### TEXTE EXTRAIT
__________

Enfin, l'analyste peut avoir recours à des techniques d’analyse de l’espace lui permettant de faire émerger des nouvelles connaissances et de construire un discours technique sur la perception de la place. Ces techniques peuvent aller de l’application scientifique de la perspective (maitrisée et utilisée par les architectes depuis la Renaissance), aux principes de la perception des formes (Gestalt) et des paysages urbains (Lynch, Cullen), jusqu’aux algorithmes de la syntaxe spatiale, permettant de comprendre le rôle d’un axe visuel par rapport à l’ensemble des relations qu’il nourrit avec les autres axes. L’analyste peut également mobiliser les outils de la sémiotique pour l’analyse de la symbolique d’une place, ou aux savoirs de l’historien, de l’anthropologue et du sociologue sur l’évolution des représentations sociales de ces mêmes symboles. Toutes ces connaissances permettent de nourrir le regard de l’analyste sur le terrain et de focaliser sa vision en la dirigeant vers les points de fuite, les éléments de forme, les axes visuels ou les symboles qu’il aura préalablement identifié par ses analyses et ses lectures.

Or, ces mêmes éléments, souvent moins formalisés, sont également les ingrédients de base de la perception de l’usager, qui est de surcroît nourrie d’une dimension symbolique personnelle et affective que seul l’usage des lieux peut donner. Ce qui change entre l’analyste et l’usager est ainsi d’abord la conscience du processus perceptif et l’effort de le formaliser dans le cadre d’un protocole permettant un minimum de généralisation des expériences effectuées. Il est ensuite la connaissance intime des lieux et de leurs fonctionnements, qui est le résultat d’un long processus de fréquentation, d’usage et d’appropriation.

__________

### DONNÉES FOURNIES
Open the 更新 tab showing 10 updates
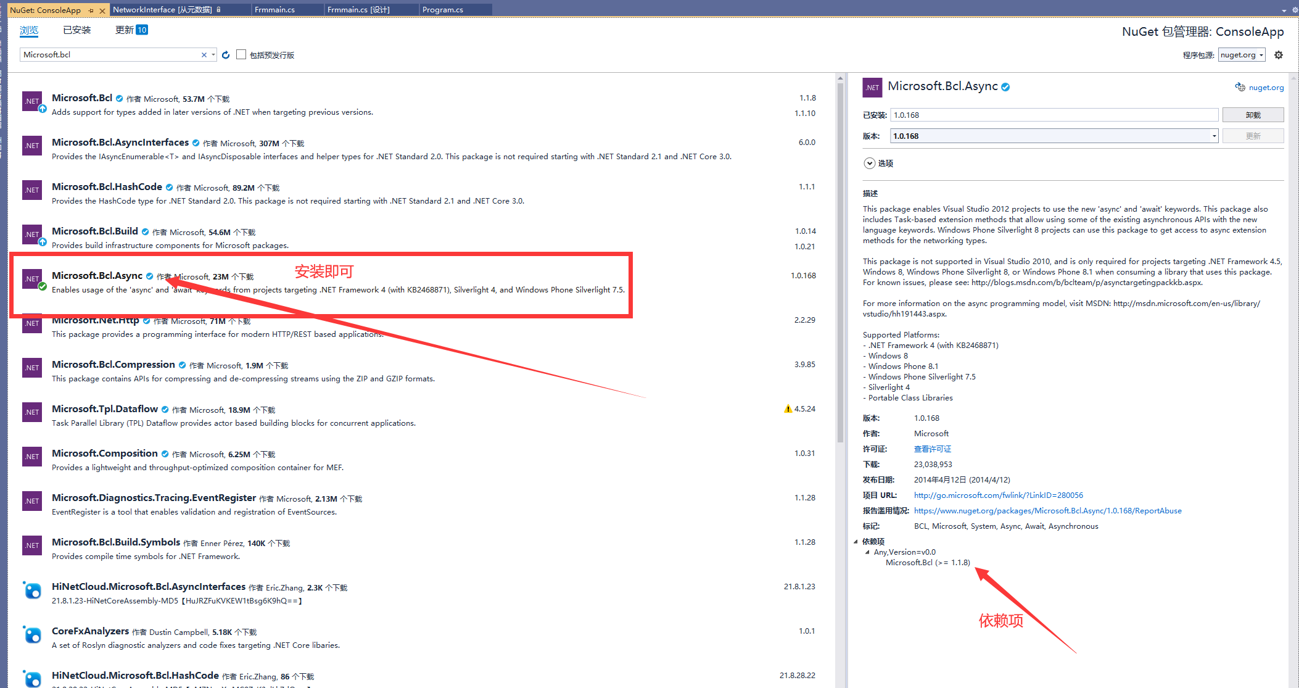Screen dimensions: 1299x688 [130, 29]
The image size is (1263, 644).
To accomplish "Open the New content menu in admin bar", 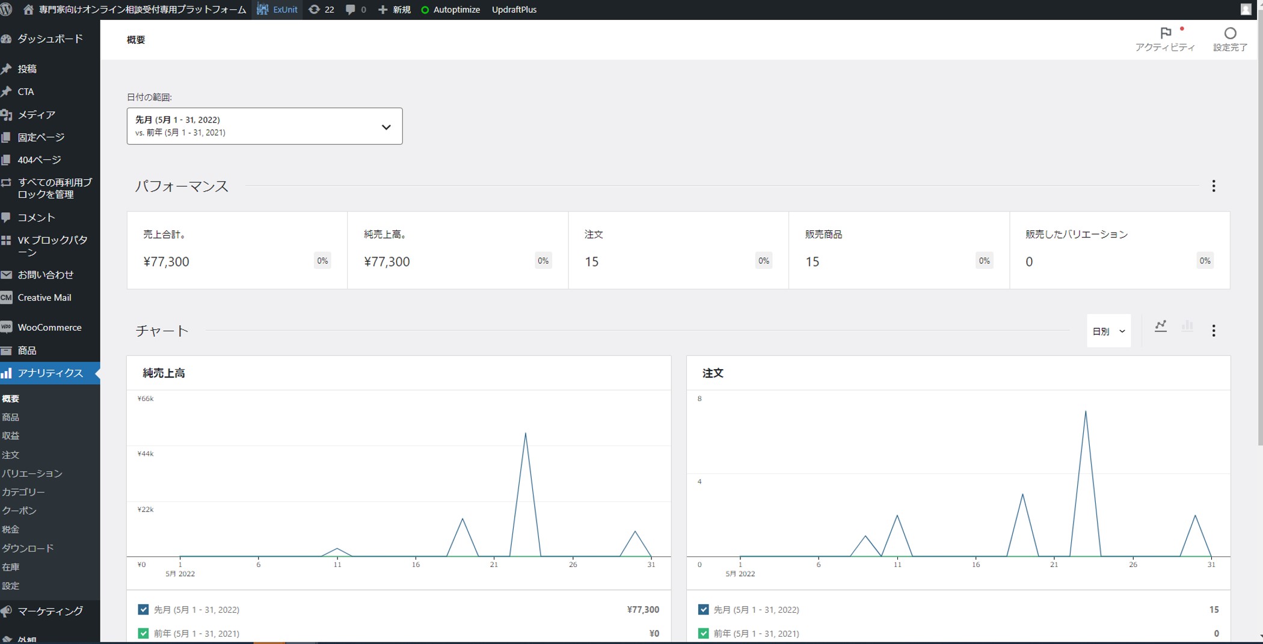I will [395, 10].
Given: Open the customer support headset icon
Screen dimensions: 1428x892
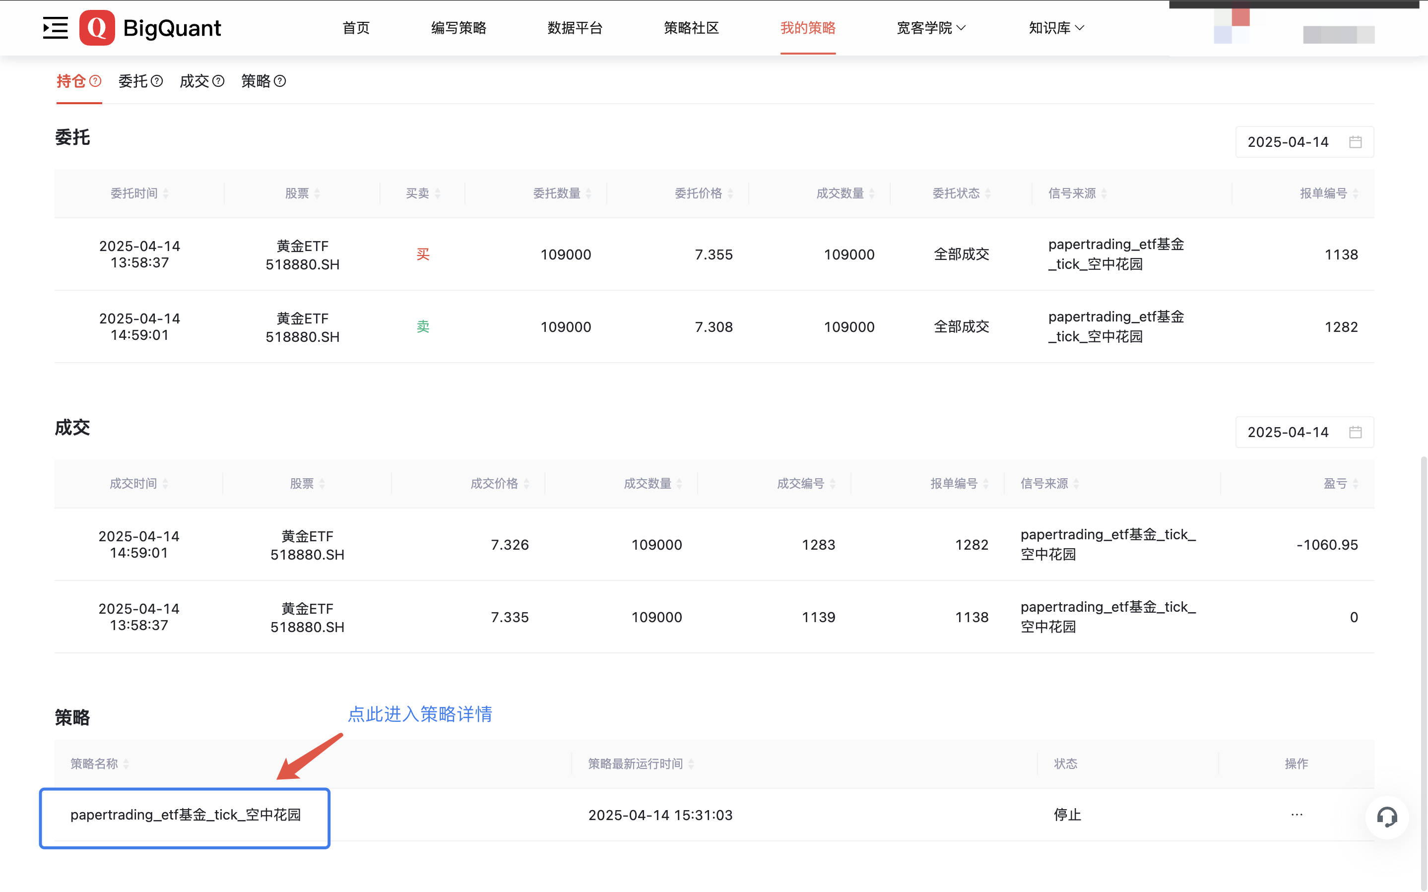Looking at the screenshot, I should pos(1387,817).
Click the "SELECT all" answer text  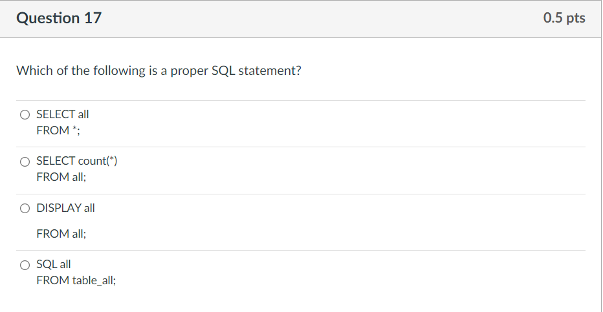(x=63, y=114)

__________

### CONSIGNES DE L'EXERCICE
Répondez, s'il vous plaît, aux questions suivantes d'après le texte sur la perception de la place :
1. Depuis quelle époque les architectes maîtrisent-ils et utilisent-ils la perspective ?
2. Quels noms le texte associe-t-il aux principes de la perception des paysages urbains ?
3. De quoi la connaissance intime des lieux est-elle le résultat ?

### CORRIGÉ
1. Depuis la Renaissance.
2. Lynch et Cullen.
3. D'un long processus de fréquentation, d'usage et d'appropriation.